I actually left a comment on Luca’s blog to try to highlight the fact that it is not just per-VM granularity and policies that gives VVols value. There are other aspects as well. With VVols, we introduce two new concepts; the Storage Container and the Protocol Endpoint, as shown in the previous diagram. Storage Container is easy to explain; you can think of it as an aggregate or pool of storage on the array with an associated set of capabilities. For example, these capabilities might be thin provisioning or/and deduplication or/and encryption or/and replication, etc, etc. The list goes on, but will be very much array dependent. This container or containers is surfaced in vSphere as a single VVol datastore. A vSphere admin now has the complete view of the array’s storage, which is now at his/her disposal. There is no longer a need to reach out the storage admin to carve up and present new LUNs or volumes when storage is required for new virtual machines.

Reducing storage complexity

The Protocol Endpoint (PE) is another feature that is aimed towards simplicity. Consider the traditional LUN or Volume, which is both an access point as well as the storage container. The objective of the PE is to decouple the access point from the storage container. What this means is that we can now address all the storage on the array through one or more PEs. This means that the storage presentation workflows that we had to do in the past for storage, such as initiator groups, ensuring LUN IDs matched across all hosts, making sure the LUN was presented correctly for ESXi hosts, etc, is now also greatly reduced.
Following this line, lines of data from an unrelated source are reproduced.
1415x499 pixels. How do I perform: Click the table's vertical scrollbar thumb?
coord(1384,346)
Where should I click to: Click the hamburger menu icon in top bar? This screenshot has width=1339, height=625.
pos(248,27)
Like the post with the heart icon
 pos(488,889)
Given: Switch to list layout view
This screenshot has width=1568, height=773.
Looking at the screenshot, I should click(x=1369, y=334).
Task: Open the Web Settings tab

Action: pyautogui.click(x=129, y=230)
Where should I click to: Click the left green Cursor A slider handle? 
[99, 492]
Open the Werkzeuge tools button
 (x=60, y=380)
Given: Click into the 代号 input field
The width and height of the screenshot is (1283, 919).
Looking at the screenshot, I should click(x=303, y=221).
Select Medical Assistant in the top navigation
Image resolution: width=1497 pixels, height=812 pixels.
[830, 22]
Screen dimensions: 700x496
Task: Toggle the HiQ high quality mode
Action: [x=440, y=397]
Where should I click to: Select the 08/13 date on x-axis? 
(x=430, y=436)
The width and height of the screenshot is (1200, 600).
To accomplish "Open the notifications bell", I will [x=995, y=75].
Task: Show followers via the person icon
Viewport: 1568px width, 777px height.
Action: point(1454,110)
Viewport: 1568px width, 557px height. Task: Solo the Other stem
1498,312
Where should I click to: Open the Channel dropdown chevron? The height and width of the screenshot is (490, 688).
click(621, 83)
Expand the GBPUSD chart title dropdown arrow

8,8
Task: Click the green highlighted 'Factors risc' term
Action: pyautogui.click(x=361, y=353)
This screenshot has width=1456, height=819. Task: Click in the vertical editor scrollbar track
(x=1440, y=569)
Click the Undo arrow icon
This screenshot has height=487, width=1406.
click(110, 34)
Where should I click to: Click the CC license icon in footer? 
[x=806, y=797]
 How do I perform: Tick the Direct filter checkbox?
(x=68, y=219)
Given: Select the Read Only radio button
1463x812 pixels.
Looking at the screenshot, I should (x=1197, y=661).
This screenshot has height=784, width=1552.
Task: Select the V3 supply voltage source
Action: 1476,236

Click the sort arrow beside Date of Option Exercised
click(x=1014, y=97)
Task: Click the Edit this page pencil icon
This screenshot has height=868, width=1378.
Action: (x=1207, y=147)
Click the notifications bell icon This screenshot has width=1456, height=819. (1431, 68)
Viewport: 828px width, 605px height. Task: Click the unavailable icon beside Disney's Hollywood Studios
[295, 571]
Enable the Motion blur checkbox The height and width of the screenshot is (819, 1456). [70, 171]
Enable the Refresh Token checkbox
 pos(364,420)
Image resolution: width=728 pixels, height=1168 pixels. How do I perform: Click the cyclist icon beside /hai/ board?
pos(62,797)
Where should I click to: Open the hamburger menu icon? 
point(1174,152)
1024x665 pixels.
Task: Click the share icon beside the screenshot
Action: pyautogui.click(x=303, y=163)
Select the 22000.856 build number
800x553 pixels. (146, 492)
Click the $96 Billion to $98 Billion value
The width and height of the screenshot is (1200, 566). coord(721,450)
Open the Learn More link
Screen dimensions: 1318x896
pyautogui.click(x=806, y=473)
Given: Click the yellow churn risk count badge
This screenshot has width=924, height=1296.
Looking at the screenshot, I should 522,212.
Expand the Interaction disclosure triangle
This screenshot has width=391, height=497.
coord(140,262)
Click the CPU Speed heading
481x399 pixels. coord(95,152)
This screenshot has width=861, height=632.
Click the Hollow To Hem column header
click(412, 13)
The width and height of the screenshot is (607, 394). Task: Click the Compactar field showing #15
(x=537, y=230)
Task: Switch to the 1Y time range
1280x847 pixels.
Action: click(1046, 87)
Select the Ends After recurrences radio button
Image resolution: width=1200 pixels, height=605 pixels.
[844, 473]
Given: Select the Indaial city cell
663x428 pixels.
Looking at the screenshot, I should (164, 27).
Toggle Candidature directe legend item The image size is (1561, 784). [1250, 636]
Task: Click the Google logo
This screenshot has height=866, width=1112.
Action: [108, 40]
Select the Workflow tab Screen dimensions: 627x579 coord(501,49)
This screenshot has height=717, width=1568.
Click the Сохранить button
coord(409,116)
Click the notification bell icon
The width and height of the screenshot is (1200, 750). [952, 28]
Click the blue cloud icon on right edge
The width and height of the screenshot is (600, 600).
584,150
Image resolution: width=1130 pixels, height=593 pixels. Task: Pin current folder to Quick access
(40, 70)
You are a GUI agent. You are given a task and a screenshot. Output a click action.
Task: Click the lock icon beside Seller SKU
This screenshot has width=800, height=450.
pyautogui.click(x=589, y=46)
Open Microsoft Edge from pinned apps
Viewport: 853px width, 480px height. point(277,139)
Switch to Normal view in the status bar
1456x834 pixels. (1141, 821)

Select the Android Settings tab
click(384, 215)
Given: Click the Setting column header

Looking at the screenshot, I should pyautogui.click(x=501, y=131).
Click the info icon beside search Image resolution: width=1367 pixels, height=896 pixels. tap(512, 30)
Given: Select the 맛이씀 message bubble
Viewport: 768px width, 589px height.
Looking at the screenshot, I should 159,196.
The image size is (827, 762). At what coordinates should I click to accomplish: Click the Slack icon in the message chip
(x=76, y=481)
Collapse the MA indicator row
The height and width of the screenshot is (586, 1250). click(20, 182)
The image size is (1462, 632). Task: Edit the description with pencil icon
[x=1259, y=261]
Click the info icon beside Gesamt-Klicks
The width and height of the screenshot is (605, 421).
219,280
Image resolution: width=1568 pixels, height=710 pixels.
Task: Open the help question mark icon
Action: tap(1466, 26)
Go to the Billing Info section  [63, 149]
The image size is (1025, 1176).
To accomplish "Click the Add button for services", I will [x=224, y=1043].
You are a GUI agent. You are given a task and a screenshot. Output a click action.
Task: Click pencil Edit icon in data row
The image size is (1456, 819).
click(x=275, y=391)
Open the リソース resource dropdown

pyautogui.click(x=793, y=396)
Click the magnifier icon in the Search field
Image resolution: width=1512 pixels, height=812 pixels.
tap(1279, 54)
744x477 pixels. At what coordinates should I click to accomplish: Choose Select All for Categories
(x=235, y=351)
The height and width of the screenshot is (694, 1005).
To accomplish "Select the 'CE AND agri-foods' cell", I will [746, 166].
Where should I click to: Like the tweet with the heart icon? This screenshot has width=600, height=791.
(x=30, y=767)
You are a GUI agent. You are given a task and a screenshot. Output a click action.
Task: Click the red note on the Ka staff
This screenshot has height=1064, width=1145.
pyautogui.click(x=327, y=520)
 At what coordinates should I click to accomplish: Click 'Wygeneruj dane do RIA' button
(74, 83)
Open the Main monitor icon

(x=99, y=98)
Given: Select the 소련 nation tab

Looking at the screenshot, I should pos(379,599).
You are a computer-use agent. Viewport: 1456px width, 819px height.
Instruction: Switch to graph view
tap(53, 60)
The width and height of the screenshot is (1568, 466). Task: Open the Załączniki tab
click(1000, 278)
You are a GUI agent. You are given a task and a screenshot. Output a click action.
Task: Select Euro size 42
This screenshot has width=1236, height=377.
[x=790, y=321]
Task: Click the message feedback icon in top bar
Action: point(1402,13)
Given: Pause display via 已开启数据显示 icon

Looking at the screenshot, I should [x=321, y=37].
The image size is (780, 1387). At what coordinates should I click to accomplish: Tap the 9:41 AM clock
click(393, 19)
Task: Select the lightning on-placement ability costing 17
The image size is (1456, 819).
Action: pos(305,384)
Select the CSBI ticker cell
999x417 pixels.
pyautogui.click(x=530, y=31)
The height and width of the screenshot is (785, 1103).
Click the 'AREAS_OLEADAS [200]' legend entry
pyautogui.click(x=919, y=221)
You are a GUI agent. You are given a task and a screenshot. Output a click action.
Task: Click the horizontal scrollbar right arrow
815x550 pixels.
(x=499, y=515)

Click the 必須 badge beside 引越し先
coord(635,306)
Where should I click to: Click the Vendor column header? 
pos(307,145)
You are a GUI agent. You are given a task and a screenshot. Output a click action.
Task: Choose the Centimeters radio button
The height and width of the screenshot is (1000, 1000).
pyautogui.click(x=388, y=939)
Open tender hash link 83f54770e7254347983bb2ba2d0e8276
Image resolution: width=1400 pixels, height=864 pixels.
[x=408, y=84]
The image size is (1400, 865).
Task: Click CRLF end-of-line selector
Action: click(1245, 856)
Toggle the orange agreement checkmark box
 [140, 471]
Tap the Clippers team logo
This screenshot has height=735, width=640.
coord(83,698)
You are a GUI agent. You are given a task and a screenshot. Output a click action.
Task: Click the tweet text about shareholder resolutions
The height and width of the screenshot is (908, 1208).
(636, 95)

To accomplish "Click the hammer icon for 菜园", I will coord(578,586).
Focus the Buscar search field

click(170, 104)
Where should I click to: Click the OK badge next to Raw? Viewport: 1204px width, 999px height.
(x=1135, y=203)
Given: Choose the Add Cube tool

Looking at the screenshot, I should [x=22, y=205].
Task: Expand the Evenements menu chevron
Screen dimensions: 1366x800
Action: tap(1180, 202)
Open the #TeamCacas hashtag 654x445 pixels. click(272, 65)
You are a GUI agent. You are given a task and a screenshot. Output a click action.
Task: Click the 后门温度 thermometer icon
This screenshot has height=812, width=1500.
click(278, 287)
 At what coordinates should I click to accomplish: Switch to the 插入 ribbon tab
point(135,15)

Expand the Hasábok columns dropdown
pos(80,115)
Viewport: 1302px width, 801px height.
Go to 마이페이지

On the vSphere side, making sure that the multipathing configuration across all LUNs and across all hosts is also simplified, as you now only need to concern yourself with the PE device. Note that this will be true for NFS 4.1 as well, as soon as this is supported with VVols. Right now we only support NFS v3. NFS v4.1, which was supported with the 6.0 release, supports multipathing.

Scaling storage

I also wanted to make a point about scale. Currently there is a limit of 256 LUNs per ESXi host. With the introduction of VVols and PEs, we can now have 256 PE devices from multiple different arrays presented to the same ESXi host. What this means is that we can now have many 1,000s upon 1,000s of VVols (array dependent of course) presented to an ESXi host. VVols allows us to scale to a size that was not achievable previously.

In conclusion

I hope this gives you an idea about the value of VVols. It is not only about per-VM granularity, which is an excellent benefit in its own right. Consider array based snapshot on a per VM basis and array based replication on a per VM basis when we support it. VVols is also about policy based management for storage which will ensure that storage is provisioned correctly for VMs. It is also about simplifying storage management for vSphere administrators and scaling storage for vSphere to a factor never before possible.

Maybe VVols isn’t for every array vendor – they have their priorities too. But for us at VMware, all of these factors form some of the main goals of our software defined storage vision and applies to VSAN, VVols, SPBM, VASA and VAIO.